İkinci Dünya Savaşından sonra Batı Avrupa’da kurulan demokratik idarelerde artık darbenin yeri yok. Politika geleneklerinde askerlerin siyasi hayata en ufak bir müdahalesine bile tahammül edilmiyor. Almanya’da savunma bakanları, siyaset konuşan ya da açıklama yapan askerleri, dolaylı bir ifade bile kullanmış olsalar ve rütbeleri ne olursa olsun görevden alıyorlar.

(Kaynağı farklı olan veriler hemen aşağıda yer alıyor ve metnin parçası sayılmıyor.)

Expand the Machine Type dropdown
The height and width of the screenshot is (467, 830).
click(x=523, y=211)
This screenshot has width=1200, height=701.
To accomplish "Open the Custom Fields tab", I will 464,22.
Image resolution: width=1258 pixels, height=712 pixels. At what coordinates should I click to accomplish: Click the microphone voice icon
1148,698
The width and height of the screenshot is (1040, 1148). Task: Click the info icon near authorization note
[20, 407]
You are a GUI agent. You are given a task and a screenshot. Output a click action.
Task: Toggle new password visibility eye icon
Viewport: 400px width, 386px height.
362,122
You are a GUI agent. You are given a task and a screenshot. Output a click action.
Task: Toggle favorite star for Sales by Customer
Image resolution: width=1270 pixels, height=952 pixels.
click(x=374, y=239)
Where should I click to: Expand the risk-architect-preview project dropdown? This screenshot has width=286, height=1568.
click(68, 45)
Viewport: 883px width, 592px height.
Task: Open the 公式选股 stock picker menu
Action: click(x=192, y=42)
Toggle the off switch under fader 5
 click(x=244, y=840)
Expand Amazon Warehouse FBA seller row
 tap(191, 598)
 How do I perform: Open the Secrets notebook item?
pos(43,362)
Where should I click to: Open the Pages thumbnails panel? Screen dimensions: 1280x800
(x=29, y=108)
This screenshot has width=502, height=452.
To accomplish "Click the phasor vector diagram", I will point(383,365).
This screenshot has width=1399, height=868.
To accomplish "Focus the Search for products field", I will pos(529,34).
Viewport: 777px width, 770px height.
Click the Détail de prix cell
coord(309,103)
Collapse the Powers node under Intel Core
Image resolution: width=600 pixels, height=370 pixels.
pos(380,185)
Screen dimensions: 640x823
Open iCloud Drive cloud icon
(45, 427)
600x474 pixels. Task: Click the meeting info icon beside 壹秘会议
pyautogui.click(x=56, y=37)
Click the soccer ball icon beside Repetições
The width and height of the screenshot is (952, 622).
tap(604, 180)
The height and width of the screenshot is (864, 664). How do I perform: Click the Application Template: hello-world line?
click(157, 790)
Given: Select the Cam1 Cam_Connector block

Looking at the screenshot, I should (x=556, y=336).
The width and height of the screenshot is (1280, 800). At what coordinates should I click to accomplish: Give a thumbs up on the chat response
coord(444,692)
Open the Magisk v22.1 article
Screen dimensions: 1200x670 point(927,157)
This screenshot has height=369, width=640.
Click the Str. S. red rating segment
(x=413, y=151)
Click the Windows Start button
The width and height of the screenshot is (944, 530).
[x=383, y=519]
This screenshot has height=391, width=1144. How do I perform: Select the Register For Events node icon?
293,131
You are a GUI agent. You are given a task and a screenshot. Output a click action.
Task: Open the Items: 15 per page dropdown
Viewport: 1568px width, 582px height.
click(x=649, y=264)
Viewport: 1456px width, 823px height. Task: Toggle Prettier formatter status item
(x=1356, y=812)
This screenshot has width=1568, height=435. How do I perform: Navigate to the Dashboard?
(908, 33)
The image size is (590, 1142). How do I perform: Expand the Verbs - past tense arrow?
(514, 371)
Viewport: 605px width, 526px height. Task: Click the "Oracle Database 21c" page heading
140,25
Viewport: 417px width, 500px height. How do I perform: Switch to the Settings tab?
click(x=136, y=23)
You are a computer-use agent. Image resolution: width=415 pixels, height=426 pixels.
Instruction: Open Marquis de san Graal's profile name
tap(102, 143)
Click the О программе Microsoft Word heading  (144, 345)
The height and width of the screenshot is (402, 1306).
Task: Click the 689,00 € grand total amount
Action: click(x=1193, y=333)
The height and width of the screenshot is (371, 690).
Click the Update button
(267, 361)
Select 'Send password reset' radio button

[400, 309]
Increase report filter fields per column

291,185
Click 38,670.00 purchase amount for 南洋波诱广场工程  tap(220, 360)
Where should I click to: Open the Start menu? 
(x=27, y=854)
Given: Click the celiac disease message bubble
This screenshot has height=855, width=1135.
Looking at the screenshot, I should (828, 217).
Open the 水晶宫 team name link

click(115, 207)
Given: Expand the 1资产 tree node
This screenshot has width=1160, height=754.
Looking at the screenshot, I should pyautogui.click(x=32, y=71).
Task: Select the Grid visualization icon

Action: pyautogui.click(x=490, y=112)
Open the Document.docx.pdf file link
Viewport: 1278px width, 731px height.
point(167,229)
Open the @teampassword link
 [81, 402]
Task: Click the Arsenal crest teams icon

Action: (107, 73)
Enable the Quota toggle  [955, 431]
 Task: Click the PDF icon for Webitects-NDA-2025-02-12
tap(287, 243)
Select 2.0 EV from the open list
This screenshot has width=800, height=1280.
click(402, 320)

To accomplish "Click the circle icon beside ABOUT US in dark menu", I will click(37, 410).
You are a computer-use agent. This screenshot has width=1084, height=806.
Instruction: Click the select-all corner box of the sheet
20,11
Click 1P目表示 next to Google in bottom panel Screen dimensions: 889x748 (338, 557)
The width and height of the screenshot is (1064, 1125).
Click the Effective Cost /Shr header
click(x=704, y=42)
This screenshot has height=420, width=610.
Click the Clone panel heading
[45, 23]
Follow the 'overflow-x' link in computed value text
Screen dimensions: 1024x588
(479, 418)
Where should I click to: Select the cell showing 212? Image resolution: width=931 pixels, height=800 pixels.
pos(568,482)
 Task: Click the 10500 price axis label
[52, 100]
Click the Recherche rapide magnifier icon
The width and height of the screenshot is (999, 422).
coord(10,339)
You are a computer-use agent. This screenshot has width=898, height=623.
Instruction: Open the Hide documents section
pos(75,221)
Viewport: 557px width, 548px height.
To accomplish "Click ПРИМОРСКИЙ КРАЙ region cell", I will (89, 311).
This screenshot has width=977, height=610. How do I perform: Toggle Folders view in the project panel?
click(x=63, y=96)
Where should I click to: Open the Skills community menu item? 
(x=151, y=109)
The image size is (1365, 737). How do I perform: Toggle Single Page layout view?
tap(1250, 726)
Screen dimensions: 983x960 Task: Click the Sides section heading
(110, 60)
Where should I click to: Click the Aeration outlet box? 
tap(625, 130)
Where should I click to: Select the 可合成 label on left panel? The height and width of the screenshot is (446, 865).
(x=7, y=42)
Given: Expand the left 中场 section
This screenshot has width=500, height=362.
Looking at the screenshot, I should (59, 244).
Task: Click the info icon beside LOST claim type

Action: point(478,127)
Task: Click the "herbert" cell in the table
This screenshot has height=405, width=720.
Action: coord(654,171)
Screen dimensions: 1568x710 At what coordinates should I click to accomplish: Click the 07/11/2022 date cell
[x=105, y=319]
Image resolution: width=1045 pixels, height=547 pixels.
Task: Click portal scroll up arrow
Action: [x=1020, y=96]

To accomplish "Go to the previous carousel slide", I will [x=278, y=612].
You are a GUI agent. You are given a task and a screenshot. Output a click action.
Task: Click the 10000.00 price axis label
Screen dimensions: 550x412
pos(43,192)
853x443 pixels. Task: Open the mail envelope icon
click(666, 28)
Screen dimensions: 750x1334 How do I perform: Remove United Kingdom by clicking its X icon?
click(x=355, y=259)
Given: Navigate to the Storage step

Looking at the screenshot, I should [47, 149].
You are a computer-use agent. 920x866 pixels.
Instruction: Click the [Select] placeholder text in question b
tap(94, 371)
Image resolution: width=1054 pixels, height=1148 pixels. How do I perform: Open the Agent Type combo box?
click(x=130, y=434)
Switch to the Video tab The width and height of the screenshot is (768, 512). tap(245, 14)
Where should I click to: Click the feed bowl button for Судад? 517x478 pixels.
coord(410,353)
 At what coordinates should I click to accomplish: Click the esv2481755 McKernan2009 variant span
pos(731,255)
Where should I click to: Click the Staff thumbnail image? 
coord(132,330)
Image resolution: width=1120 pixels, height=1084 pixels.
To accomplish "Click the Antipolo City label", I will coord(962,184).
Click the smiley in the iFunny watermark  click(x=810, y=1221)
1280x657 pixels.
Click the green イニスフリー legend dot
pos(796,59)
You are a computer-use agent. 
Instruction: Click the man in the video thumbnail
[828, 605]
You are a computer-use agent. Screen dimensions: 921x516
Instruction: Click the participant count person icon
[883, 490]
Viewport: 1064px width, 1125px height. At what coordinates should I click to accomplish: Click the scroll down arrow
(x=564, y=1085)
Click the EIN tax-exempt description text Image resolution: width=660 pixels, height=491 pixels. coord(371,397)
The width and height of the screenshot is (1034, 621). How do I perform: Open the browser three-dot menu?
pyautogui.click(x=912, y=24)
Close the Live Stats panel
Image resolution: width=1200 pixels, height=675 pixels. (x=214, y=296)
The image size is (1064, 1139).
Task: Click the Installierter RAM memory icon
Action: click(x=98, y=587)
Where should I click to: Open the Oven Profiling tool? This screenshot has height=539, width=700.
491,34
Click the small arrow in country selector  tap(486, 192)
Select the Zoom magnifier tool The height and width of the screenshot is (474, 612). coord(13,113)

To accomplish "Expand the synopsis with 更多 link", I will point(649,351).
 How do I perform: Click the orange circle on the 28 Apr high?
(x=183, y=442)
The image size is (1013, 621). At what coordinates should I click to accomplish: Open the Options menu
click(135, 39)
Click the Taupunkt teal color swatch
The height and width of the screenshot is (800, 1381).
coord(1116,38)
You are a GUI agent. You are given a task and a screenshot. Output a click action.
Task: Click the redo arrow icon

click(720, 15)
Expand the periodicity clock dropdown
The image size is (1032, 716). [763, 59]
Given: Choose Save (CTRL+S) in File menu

Politik gelenekleri bakımından Batı Avrupa’yı değerlendirecek olursak, bizdeki siyasi heyecanlardan uzak daha sakin bir görünümle karşılaşırız. Seçim öncesi parti propagandalarının, Türkiye ve ABD’de olduğu gibi çok şaşalı mutantan bir şekilde olmadığını müşahede ediyoruz. Büyük meydanlarda yüzbinlerce insanın katıldığı büyük mitingleri Avrupalı politikacılar rüyalarında bile göremezler.

Ancak şunu belirtmekte fayda var; büyük kalabalıkların toplanmasının siyasi güç bakımından ne kadar belirleyici olduğu tartışılabilir. Zira memleketimizde geçmişte yapılan birçok askeri darbe sonucu politikacılar hapse atılmışlar, hatta idam edilmişlerdi. Fakat onları desteklemek için meydanlarda slogan atan yüzbinlerden tek bir kişi bile liderlerini destekleme cesaretini gösteremedi. 15 Temmuz bu anlamda Türkiye Cumhuriyeti tarihinde bir ilktir. Eğer hızlı hareket edilmeseydi, bu darbenin de öncekiler gibi başarılı olma ihtimali yüksekti.

Almanya’da oy veren seçmende particilik heyecanı göremezsiniz. İstisnalar vardır elbette. Bizdeki gibi hamasi yaklaşımlar sergilenmez. Seçimler bittikten sonra her zamanki normal hayat devam eder. Herkes işine gücüne döner. Sen falan partiyi seçiyorsun, o halde seninle selamı sabahı kesiyorum gibi bir durum asla dile getirilmez. Katılaşmış bir particilik anlayışı Avrupalılarda kısmen mevcuttur.

Partilerin işleyişi bakımından devletler arasında çok büyük farklar görmüyoruz. Hepsinin devletin devam eden siyasetinin birer parçası olmaktan başka görevleri yok. Farklı ideolojik yapıları ve söylemleri olsa da, bugün derin devlet adı altında ifade edilen resmi çizginin dışına hiçbirinin de çıkmadığını ya da çıkamadığını müşahede ediyoruz. Bunun en güzel örneğini son iki yılda yaşadığımız korona salgınında çok net bir şekilde gördük.

Bu nedenle Avrupalının çoğunluğunun politikaya ilgisi oldukça azdır. Birçoklarından, ‘politikacılar seçim öncesi vaatlerde bulunuyorlar, sonra da ne isterlerse onu yapıyorlar’ ifadesini defalarca duydum. Olması gereken üzerinde uzun tartışmalar yapılabilir. Batı Avrupa’da yaşayan tüm insanlar elbette olup bitenlere karşı tamamen umursamaz değiller. Fakat İspanya, İrlanda, Fransa gibi ülkelerdeki insanların yüksek alaka ve eylemlerinin benzerlerini Almanya ya da diğer Batı Avrupa ülkelerinde göremiyoruz.